Les responsables de Shein France et du BHV ont été auditionnés par la Commission des affaires économiques du Sénat, donc je suis Vice-Présidente, ce mercredi 21 janvier.
Une occasion pour eux de se dérober de leurs responsabilités à tous les niveaux :
- Écologique d’abord, en affirmant que leur marque est attachée à cet enjeu en étant une plateforme de vente à la demande. Un argument fragile face aux plus de 70% des rivières, des lacs et des réservoirs de Chine pollués du fait de l’industrie textile.
- Économique ensuite, en prétendant que l’installation de la première boutique physique Shein au BHV constitue une réussite commerciale, ce que dément sa faible fréquentation de ces derniers mois.
- Social enfin, lorsque je les interroge sur l’exploitation de populations ouïghoures réduites en esclavage et qu’ils se contentent de renvoyer la responsabilité à leurs sous-traitants.
Cette dissimulation des pratiques de la fast fashion montre à quel point le sujet est sensible.
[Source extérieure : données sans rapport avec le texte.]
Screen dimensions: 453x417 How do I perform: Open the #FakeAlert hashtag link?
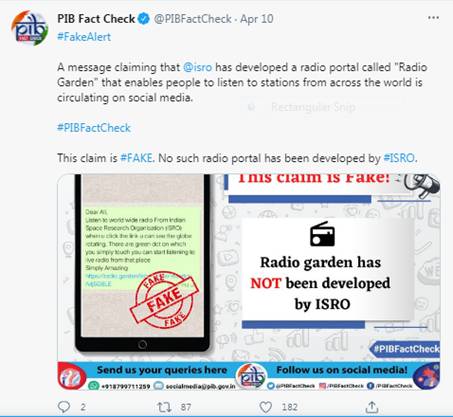[x=84, y=37]
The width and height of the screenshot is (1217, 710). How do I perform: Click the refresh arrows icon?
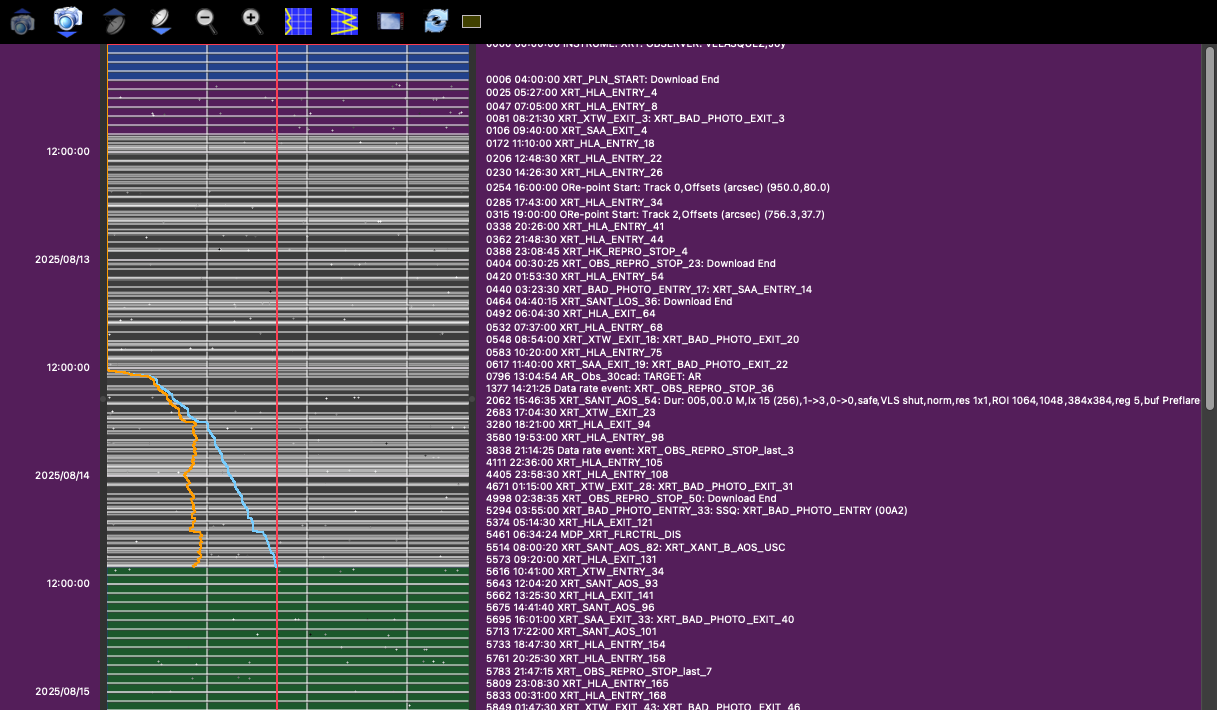click(436, 21)
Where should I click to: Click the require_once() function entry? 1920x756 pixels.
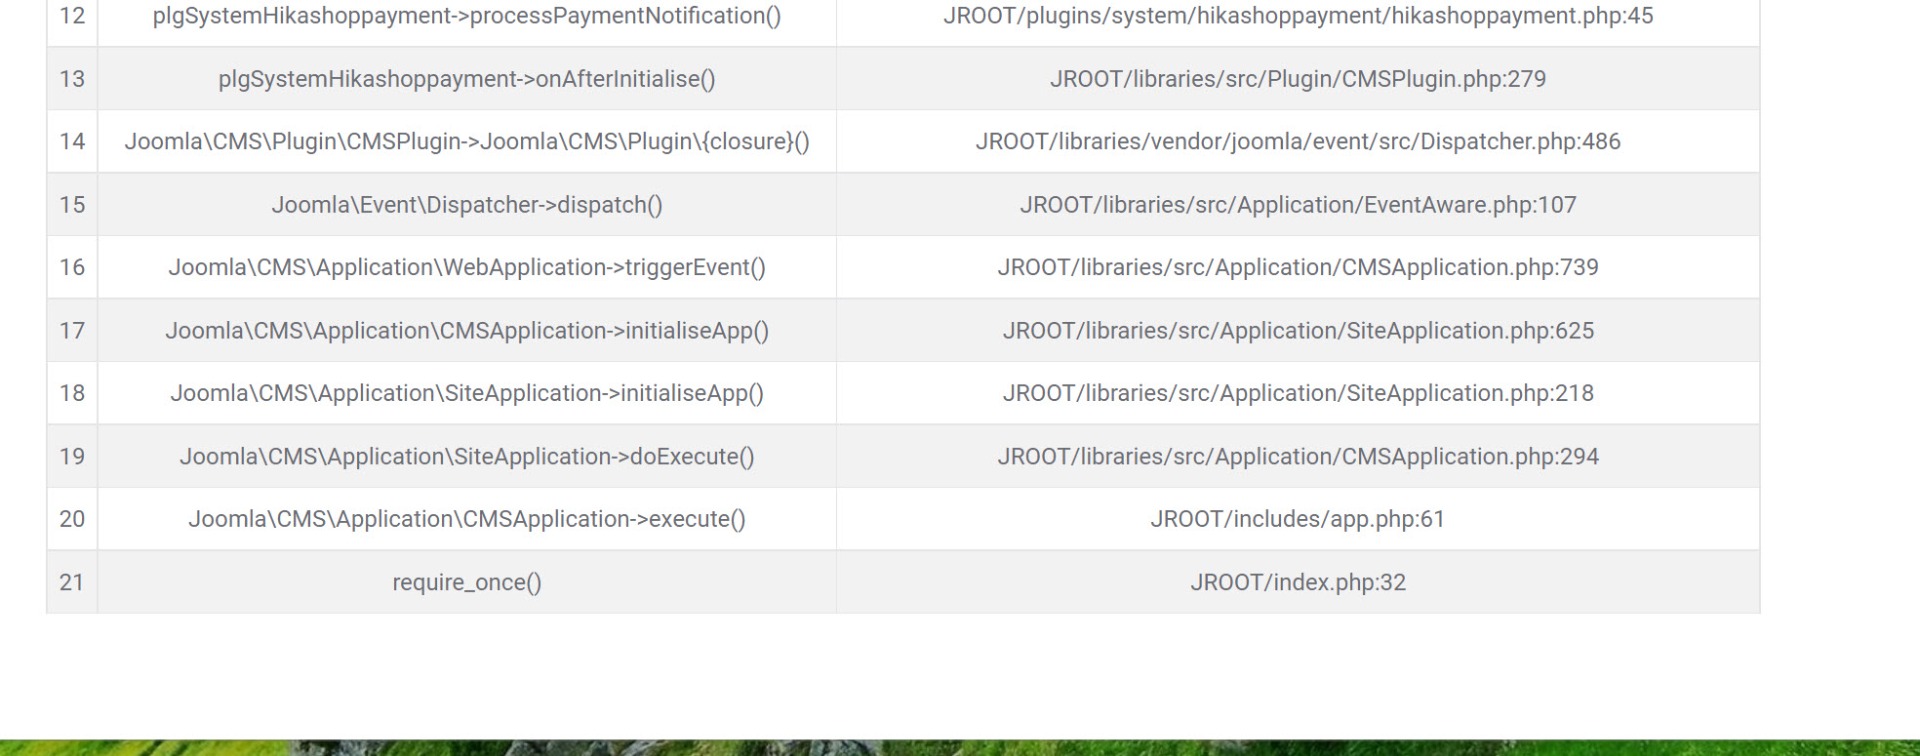[x=467, y=583]
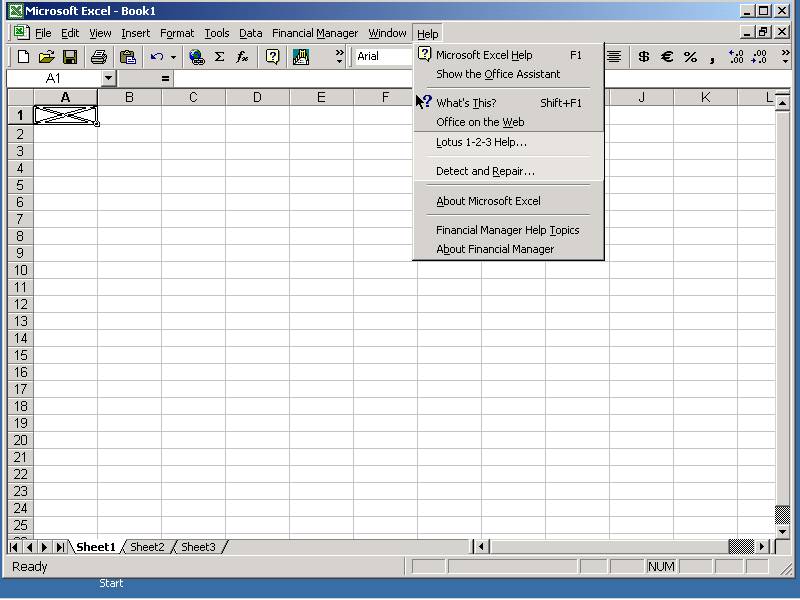Select the column B header

tap(129, 97)
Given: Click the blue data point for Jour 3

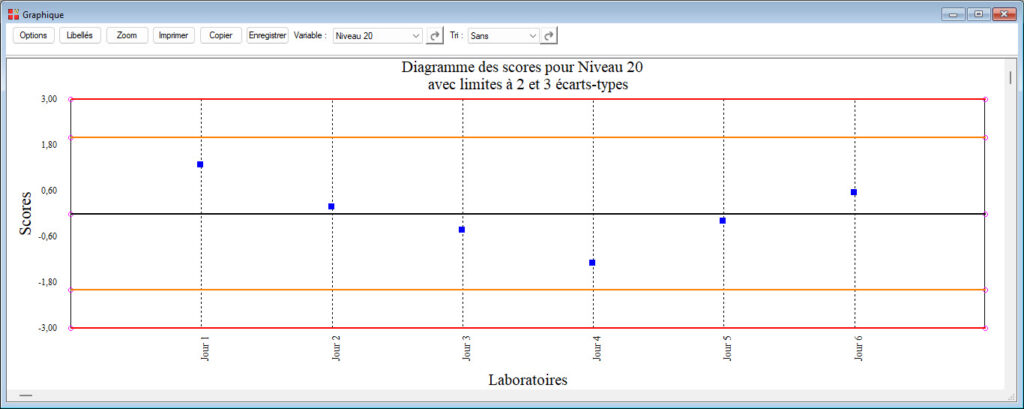Looking at the screenshot, I should (x=462, y=230).
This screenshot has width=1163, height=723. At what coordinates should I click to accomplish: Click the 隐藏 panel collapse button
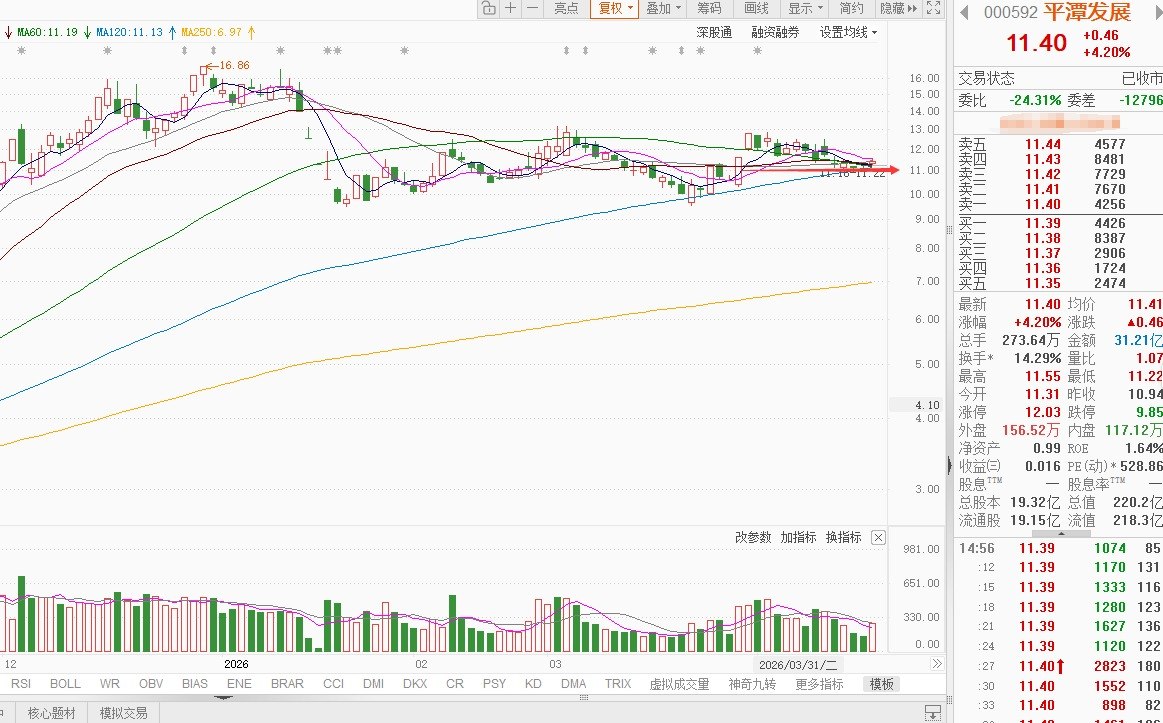(898, 8)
C’est pourquoi il est aujourd’hui essentiel que la puissance publique s’en empare pour le réguler. Nous attendons toujours la Commission mixte paritaire sur la loi Fast fashion. Je rappelle, si besoin est, que cette loi comporte la fixation d’une part du prix du vêtement en fonction de sa qualité environnementale. Elle met également fin à la publicité pour ces produits, y compris via les influenceurs.
Je suis intervenue lors d’une conférence à Sciences Po, le lundi 2 février dernier, consacrée à la fin de la fast fashion. À l’invitation des Jeunes Écologistes Île-de-France et de l’association Sciences Po Fashion Show, nous avons échangé sur la régulation existante, les freins institutionnels et les mécanismes de protection des consommateurs. Une soirée riche en discussions, portée par une génération soucieuse de concilier justice sociale et engagement écologique.